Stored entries
....

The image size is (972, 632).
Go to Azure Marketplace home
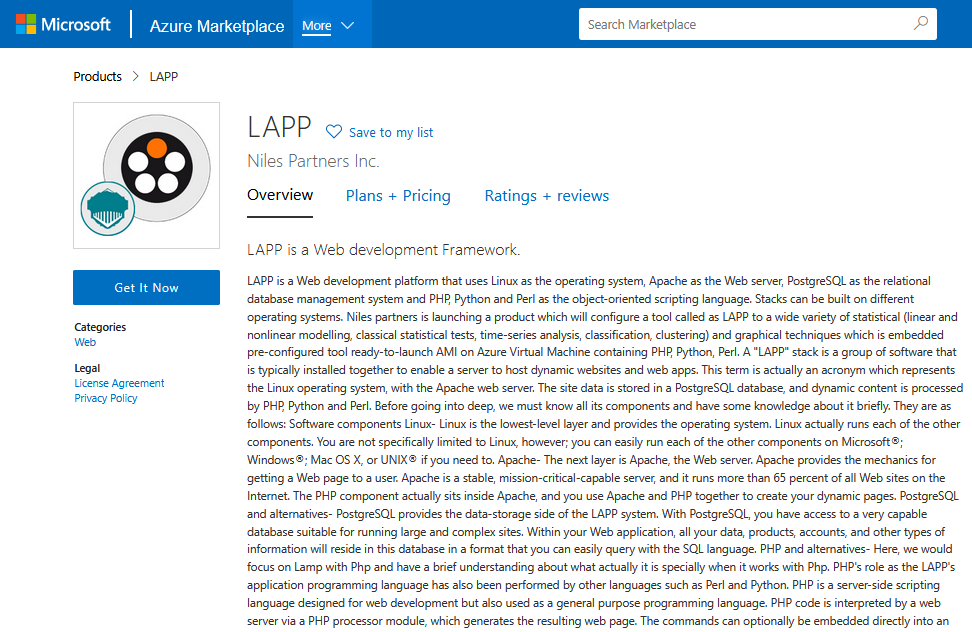[x=217, y=26]
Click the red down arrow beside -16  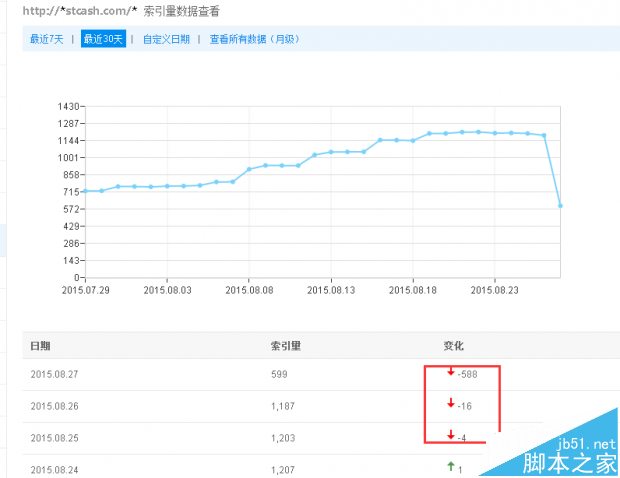(x=450, y=404)
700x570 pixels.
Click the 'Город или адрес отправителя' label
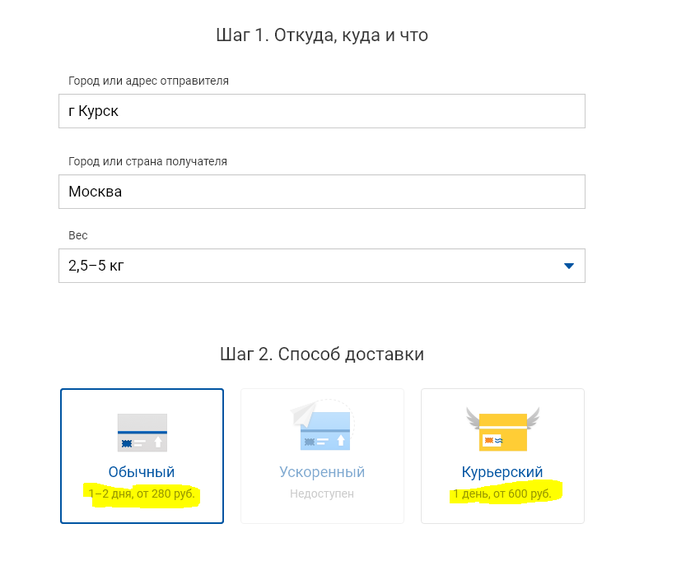148,81
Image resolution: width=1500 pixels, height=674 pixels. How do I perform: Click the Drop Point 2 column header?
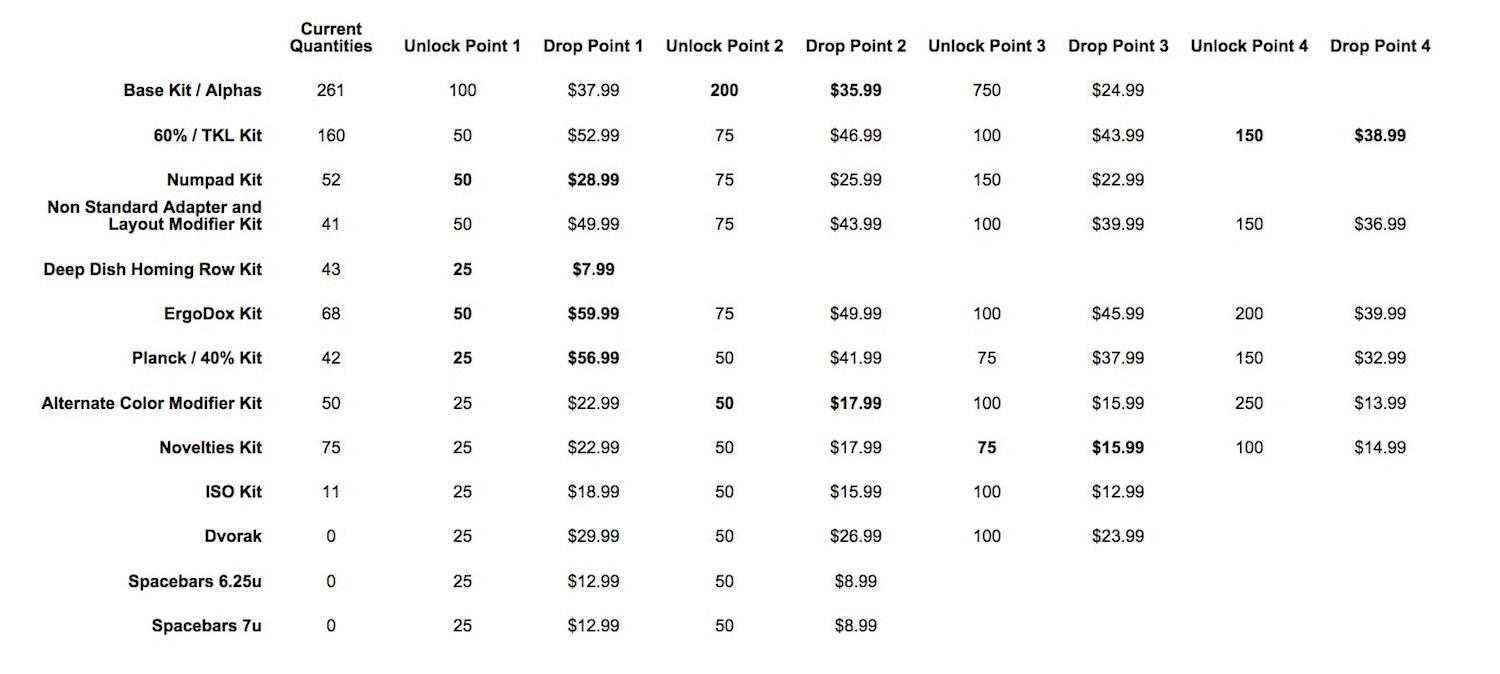click(855, 46)
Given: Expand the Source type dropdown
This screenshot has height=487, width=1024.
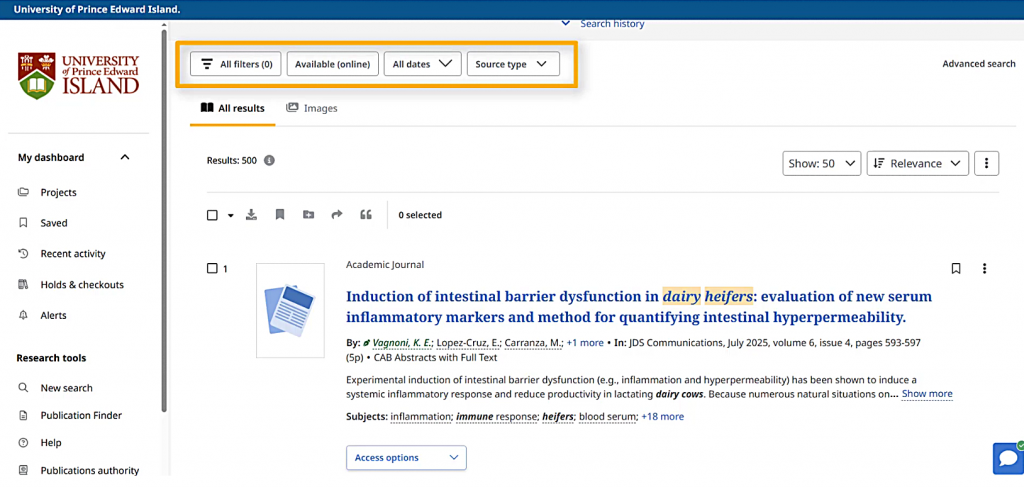Looking at the screenshot, I should [512, 64].
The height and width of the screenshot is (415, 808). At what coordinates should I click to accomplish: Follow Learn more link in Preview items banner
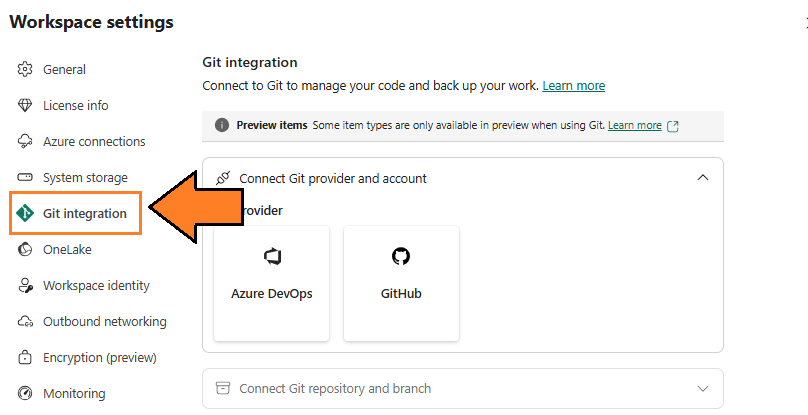(634, 126)
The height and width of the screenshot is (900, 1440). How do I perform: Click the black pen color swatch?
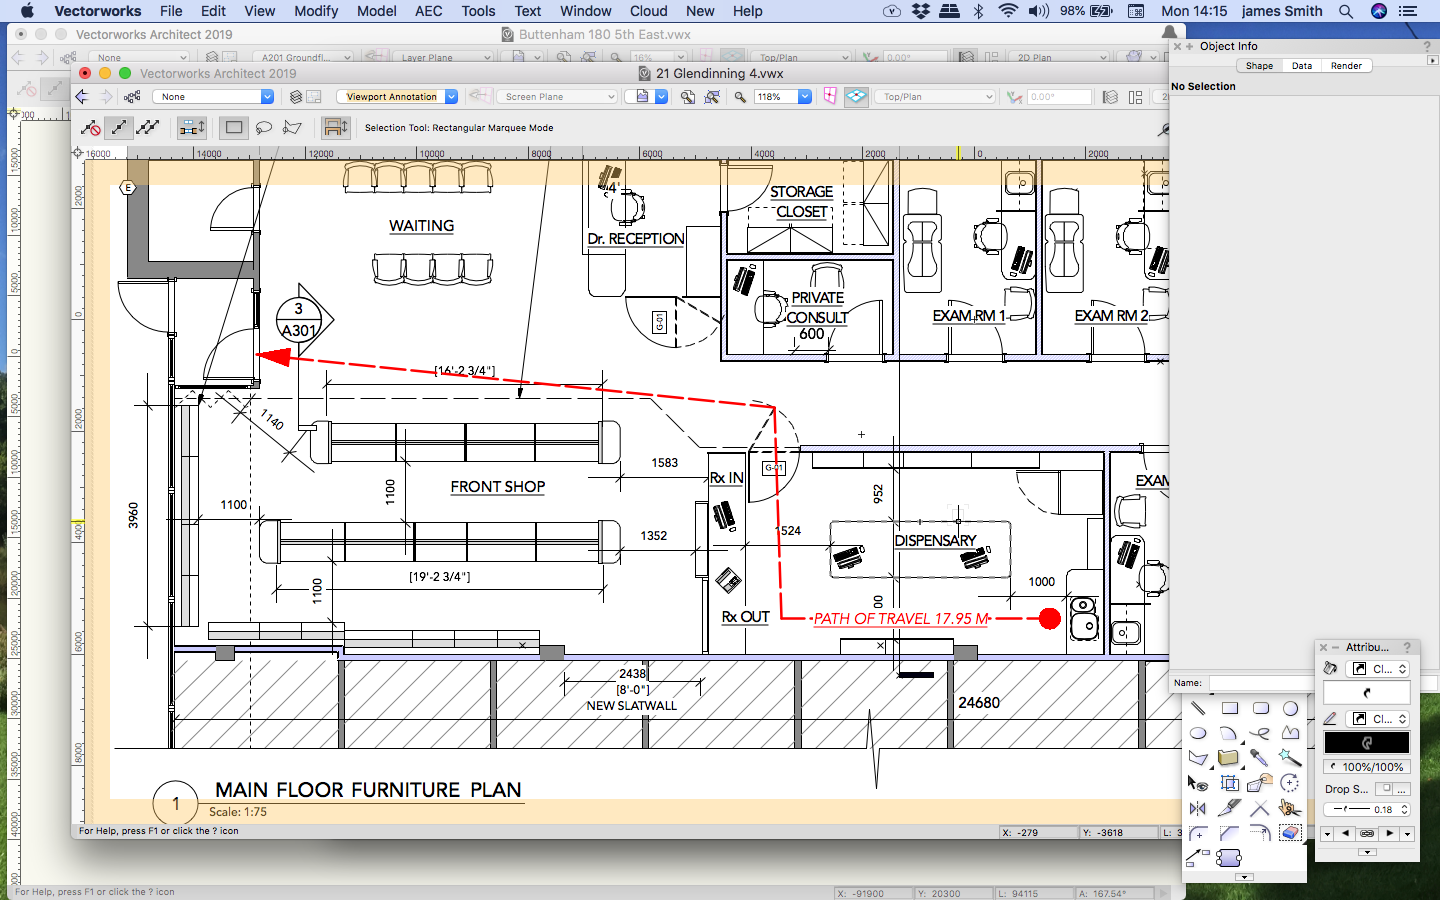(1367, 743)
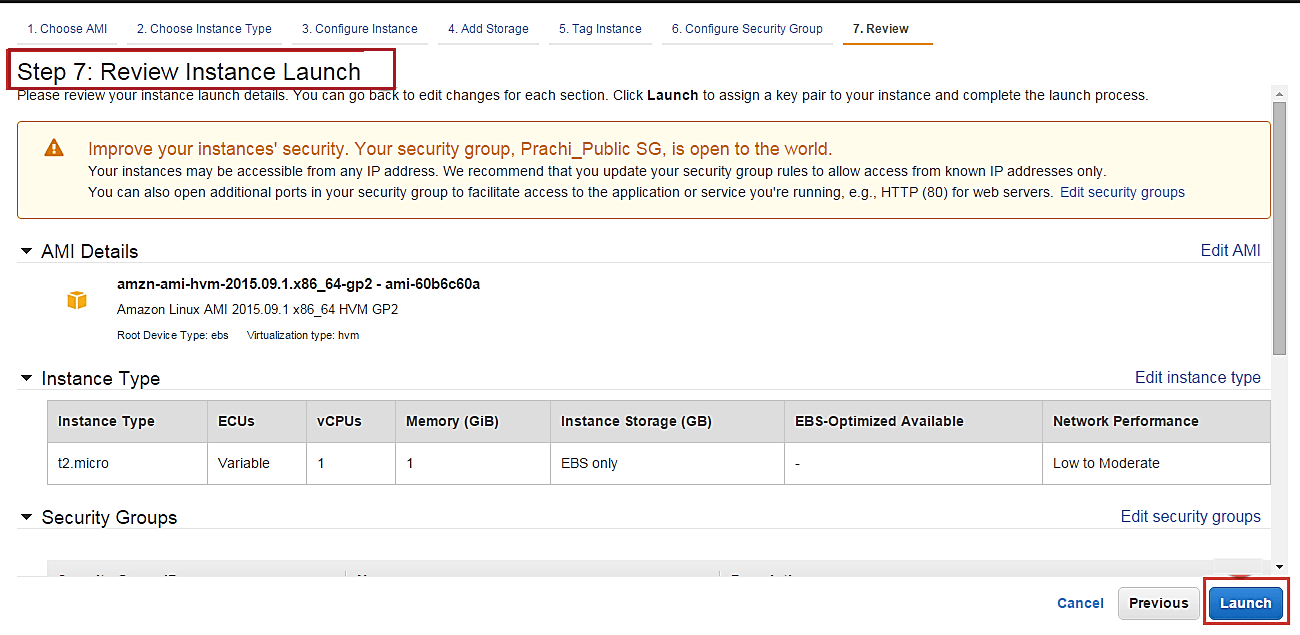Switch to the Configure Instance tab
The width and height of the screenshot is (1300, 635).
click(360, 29)
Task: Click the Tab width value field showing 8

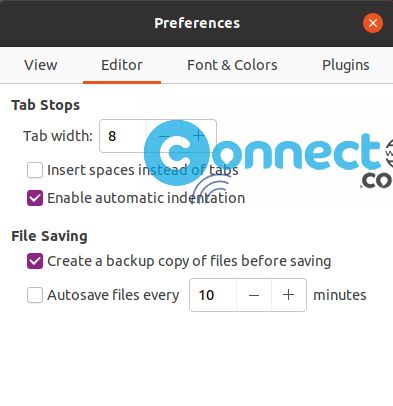Action: click(x=123, y=136)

....

» Problem details: Quote verbatim every line starting at the line that contains "The height and width of the screenshot is (900, 1440)." and ending with the last line of the records; omit all pictures.

» Exercise output:
The height and width of the screenshot is (900, 1440). How do I perform: Click the black pen color swatch?
(1367, 743)
Switch to the Configure Instance tab
The width and height of the screenshot is (1300, 635).
click(360, 29)
Task: Click the Tab width value field showing 8

Action: click(x=123, y=136)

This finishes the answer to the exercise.